▶ [Problem details] Change "screenshot" to "image" in everything from the line containing "Describe the element" down to the end of the material, and reproduce only those lines with all else unchanged. Leave the pictures out of your answer.

Excerpted data Start Marker

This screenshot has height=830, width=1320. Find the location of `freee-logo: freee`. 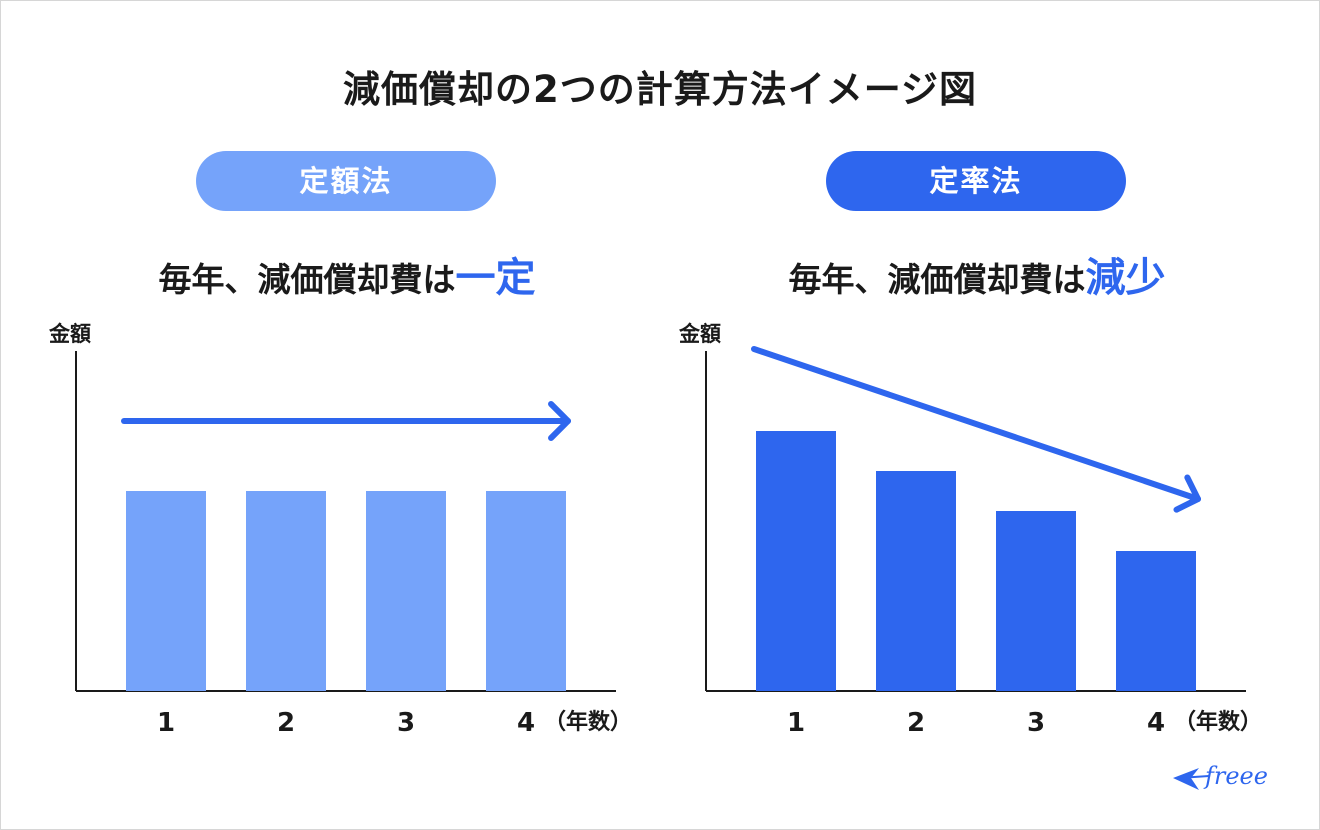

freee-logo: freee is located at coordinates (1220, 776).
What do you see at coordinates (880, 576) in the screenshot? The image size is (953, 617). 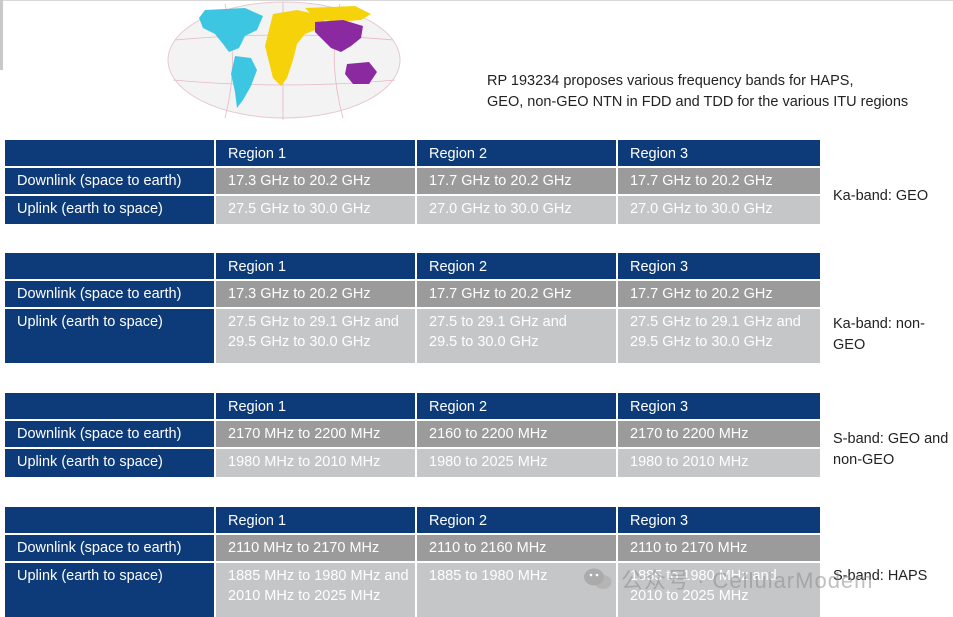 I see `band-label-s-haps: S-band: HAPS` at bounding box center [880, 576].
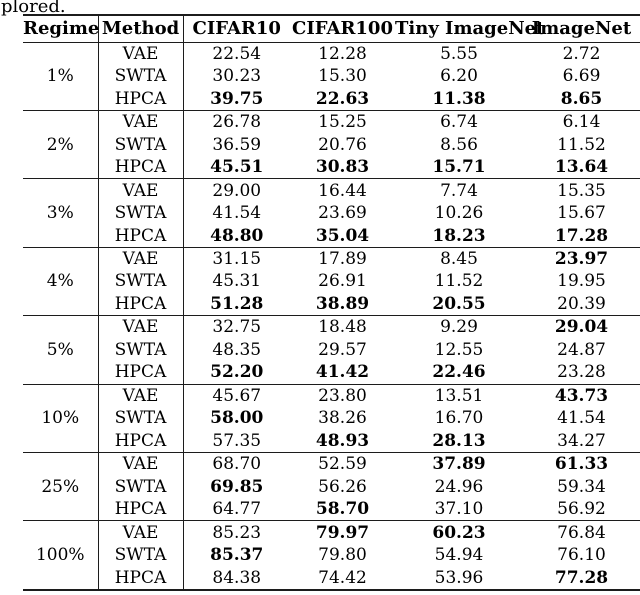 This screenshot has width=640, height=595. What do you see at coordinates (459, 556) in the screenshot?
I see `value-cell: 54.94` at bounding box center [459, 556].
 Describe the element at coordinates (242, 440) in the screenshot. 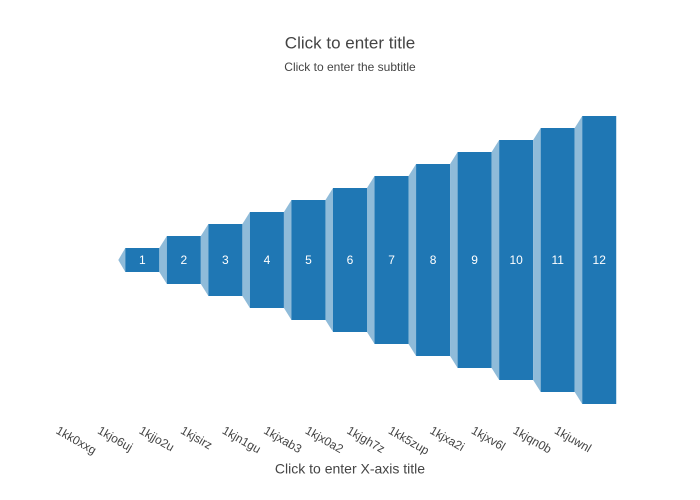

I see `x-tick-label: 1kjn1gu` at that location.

Excerpted data End Marker

▶ [Exercise output]
 Describe the element at coordinates (242, 440) in the image. 

I see `x-tick-label: 1kjn1gu` at that location.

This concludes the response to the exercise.